• _EXTRACTED TEXT_:

--------------------------------

I live in Glendale and am interested in a get-together... especially if we wait until after the monsoon's and it cools off  Mark


----------



## Az tortoise compound (Jul 7, 2011)

*RE: Arizona - TFO Anniversary Get Together*

Neal,
We are game! I am in the far west valley but we can meet anywhere. Any time except the last week of Sept. works for us.

Anyone else up for BBQ?


----------



## wrmitchell22 (Jul 7, 2011)

*RE: Arizona - TFO Anniversary Get Together*

I am in SouthEast AZ, near Tucson, but I am willing ot travel


----------



## laramie (Jul 7, 2011)

*RE: Arizona - TFO Anniversary Get Together*

I am in scottsdale, arizona and Wilbur (my tort) and I would love to come. I think it would be so much fun!

August would work best for me, as I am going to hawaii in september for my cousins wedding.


----------



## CGKeith (Jul 7, 2011)

*RE: Arizona - TFO Anniversary Get Together*

Sounds like a great idea.


----------



## Neal (Jul 7, 2011)

*RE: Arizona - TFO Anniversary Get Together*

Tempe Town Lake? I've never actually been there, but I assume they have park areas and places to hang out right? 

Mick, bring that sucker along. I'll go for some BBQ. Let's say One of the first couple of weekends in September, if it's not too close to the California picnic so Josh can make it.


----------



## October (Jul 8, 2011)

*RE: Arizona - TFO Anniversary Get Together*

I think I should be able to make it if I can drag my rug rats along.  I'm in the far east valley and open for most weekends. October can be hit and miss because I have so so much to do to get everything ready for Halloween.  (I'm a huge Halloween nut)


----------



## Neal (Jul 8, 2011)

*RE: Arizona - TFO Anniversary Get Together*

I'll be bringing my 2 year old along, along with some tortoises maybe.


----------



## helenab (Jul 8, 2011)

*RE: Arizona - TFO Anniversary Get Together*

Hi, I live in Oro Valley and am new on here today and would love to get together. At this point I know no one so it will be great to meet others, especially others that love tortoises. I dont know my way around except for down the street, lol. But I do have a gps. Helena


----------



## JeffG (Jul 8, 2011)

--------------------------------

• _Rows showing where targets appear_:
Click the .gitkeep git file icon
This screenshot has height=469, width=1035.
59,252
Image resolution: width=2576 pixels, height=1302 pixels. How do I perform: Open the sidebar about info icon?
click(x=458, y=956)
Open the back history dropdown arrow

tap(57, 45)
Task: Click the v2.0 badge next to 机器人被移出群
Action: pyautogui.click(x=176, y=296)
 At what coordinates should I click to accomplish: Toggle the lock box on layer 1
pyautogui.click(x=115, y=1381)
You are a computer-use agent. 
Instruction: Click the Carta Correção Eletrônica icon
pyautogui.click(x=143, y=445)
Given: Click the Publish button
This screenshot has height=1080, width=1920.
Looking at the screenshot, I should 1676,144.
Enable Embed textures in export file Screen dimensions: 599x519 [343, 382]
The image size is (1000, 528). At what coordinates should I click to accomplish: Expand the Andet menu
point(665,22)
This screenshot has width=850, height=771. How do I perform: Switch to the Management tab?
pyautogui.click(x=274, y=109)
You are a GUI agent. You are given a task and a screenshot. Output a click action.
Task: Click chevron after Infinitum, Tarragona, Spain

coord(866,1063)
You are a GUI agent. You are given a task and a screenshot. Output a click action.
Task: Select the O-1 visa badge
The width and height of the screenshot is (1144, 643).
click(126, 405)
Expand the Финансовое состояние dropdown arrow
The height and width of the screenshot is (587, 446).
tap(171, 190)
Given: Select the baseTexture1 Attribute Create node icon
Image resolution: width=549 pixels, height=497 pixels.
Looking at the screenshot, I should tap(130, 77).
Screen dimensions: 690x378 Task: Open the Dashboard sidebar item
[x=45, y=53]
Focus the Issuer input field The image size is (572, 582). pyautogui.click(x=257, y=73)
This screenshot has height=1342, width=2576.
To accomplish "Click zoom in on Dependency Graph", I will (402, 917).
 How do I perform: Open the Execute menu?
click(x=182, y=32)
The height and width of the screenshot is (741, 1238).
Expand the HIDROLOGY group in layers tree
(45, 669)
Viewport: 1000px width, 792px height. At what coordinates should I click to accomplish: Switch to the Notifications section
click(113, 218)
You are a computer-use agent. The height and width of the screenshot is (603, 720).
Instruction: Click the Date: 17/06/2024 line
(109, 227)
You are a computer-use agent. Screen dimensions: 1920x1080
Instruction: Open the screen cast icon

--------------------------------

• _REQUIRED TASK 1_:
Using the forum thread, answer each question briefly:
(a) In which city does laramie live?
(b) Which time does Az tortoise compound say will not work?
(c) Where does helenab live?
• _REQUIRED TASK 2_:
For each statement, decide whether the forum thread supports it. Answer yes or no, and quote the words that decide it.
(a) laramie is going to Hawaii in September for a cousin's wedding.
(b) Neal has been to Tempe Town Lake before.
(c) October says that weekends in October are always free.
Answer from the forum thread alone.

• _OUTPUT 1_:
(a) Scottsdale, Arizona
(b) The last week of September
(c) Oro Valley

• _OUTPUT 2_:
(a) Yes: "I am going to hawaii in september for my cousins wedding."
(b) No: "I've never actually been there"
(c) No: "October can be hit and miss because I have so so much to do to get everything ready for Halloween."